The deal combines Manulife, one of the largest life insurance companies in the world with 84,000 employees, and Standard Life Canada, this country's fifth-largest insurer with 2,000 employees.
"Several months ago, Standard Life decided to explore the sale of its Canadian operations through a competitive process," Manulife CEO Donald A. Guloien said. "We are delighted to be named the successful bidder."
Standard Life provides long term savings, investment and insurance products to about 1.4 million Canadians, with $52 billion of assets under management.
Manulife said it was particularly keen to acquire Standard Life’s Quebec assets.
"One of the key reasons we were interested in this company is its people in Quebec. We want to increase our presence in the province and use the very talented employee base to grow and expand our business in Quebec, throughout Canada and indeed the world,” Guloien said in a statement announcing the deal late Wednesday.
Caisse contributes to deal
Manulife plans to pay for the deal with a combination of a public offering, a private placement, internal resources and possible future debt, it said.
Later in the day, the Caisse de dépôt et placement du Québec, the Quebec provincial pension fund investment arm, announced a $500‑million equity investment in Manulife Financial to contribute to the financing of the acquisition.
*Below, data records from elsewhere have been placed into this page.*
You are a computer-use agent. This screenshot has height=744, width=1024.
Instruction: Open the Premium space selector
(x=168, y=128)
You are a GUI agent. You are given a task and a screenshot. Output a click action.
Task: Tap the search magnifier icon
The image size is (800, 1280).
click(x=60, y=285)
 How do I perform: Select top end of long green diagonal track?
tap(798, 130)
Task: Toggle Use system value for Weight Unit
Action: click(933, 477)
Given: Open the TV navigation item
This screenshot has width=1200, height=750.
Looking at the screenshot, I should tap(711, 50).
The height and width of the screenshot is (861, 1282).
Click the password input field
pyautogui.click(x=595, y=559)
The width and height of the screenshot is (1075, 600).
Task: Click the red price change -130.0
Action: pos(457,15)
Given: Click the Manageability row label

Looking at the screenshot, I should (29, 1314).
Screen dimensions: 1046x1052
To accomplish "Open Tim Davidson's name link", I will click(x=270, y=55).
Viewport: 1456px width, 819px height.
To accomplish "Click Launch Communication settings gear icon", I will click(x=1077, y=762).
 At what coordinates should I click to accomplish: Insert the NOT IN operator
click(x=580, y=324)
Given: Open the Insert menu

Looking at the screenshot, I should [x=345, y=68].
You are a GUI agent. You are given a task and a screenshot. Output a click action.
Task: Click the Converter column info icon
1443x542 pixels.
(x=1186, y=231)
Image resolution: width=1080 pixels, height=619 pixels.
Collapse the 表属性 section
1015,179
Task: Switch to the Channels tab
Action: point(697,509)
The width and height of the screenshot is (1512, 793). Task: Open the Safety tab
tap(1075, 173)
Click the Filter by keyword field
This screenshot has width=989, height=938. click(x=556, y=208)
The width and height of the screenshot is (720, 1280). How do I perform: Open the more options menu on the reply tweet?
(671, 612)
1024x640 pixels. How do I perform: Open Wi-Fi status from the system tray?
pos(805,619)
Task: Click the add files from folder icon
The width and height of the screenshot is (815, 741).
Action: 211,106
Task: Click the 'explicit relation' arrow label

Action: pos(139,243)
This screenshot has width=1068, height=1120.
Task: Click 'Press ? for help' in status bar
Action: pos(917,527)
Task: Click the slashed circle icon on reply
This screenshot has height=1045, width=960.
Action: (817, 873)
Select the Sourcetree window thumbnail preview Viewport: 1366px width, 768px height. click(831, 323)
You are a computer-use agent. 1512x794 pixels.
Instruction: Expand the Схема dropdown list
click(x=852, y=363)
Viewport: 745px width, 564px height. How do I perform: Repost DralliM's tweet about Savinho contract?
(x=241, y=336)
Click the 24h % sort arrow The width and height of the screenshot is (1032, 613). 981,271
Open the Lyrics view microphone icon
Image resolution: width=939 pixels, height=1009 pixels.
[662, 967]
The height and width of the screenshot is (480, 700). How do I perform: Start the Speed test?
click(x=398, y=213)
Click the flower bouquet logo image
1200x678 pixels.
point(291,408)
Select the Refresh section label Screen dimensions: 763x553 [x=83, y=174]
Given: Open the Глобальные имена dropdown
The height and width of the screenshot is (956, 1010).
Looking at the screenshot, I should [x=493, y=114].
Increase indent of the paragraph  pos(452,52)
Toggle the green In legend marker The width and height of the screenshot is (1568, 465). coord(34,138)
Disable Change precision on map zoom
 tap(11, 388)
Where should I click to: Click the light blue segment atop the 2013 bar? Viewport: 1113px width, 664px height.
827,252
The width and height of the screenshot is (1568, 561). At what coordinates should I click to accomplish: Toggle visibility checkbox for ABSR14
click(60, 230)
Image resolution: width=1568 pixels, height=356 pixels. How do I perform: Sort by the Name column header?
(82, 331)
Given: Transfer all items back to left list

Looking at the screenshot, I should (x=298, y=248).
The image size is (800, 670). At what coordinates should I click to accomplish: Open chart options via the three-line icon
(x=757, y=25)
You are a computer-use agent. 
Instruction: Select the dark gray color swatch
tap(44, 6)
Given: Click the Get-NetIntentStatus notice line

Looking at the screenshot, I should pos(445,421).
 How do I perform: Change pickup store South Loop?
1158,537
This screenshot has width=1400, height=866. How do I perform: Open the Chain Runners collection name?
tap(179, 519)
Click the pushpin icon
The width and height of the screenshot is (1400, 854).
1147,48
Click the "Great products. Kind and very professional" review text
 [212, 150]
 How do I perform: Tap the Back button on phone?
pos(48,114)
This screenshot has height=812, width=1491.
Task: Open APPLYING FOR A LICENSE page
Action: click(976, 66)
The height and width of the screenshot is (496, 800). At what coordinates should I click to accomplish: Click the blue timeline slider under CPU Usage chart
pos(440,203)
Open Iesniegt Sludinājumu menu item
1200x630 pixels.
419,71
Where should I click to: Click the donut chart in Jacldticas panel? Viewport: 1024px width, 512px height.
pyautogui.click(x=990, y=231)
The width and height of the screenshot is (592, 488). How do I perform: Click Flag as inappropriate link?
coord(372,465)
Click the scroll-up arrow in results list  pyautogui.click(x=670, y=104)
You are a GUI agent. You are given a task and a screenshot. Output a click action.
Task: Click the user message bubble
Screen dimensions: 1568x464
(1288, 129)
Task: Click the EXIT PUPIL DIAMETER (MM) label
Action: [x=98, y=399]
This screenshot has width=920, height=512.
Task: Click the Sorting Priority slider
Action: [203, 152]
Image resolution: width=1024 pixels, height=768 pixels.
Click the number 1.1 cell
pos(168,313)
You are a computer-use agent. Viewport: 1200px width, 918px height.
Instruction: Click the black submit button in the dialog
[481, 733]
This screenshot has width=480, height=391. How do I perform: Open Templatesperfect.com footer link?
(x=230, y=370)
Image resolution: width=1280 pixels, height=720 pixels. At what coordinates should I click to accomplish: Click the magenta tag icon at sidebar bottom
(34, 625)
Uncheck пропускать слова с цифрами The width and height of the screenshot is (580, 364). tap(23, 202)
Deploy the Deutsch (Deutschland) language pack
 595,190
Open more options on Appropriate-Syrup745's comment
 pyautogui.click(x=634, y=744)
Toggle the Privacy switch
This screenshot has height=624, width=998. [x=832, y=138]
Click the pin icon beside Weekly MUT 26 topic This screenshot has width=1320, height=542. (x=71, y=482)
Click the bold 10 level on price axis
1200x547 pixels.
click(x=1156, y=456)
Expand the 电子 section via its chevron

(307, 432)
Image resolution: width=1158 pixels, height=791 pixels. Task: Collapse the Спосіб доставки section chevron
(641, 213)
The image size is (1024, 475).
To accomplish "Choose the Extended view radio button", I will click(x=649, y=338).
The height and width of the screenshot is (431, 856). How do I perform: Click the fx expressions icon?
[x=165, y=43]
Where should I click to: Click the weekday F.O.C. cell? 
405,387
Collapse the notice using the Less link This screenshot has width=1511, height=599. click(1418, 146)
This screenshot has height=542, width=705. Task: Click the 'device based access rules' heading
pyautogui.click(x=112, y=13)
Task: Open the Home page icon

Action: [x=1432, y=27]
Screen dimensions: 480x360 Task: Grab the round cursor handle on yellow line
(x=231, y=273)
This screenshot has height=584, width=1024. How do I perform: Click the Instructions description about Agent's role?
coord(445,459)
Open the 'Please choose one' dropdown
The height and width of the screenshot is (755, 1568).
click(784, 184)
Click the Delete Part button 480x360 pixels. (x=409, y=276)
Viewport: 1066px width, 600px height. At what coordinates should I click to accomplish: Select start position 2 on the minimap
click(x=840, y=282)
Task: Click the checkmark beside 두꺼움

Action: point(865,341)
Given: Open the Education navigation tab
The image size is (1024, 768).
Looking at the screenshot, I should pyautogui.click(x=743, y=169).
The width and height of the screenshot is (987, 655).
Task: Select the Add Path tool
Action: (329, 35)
Manulife and Standard Life have previously collaborated in distributing investment products around the world, through a relationship between Standard Life Investments and John Hancock.
Manulife said it would take 18 to 24 months to consolidate the new operations.
Job losses "might" come from the combination of the two insurance companies, but will be "limited," Guloien added.
"We believe [that] in the full integration… the great majority of jobs in Quebec will be maintained," Guloien said.
The company expects the deal to add three cents to its earnings per share every year over each of the next three years and to build earnings capacity beyond the 2016 core earnings target of $4 billion.
The deal closes in the first quarter of next year, pending regulatory approval.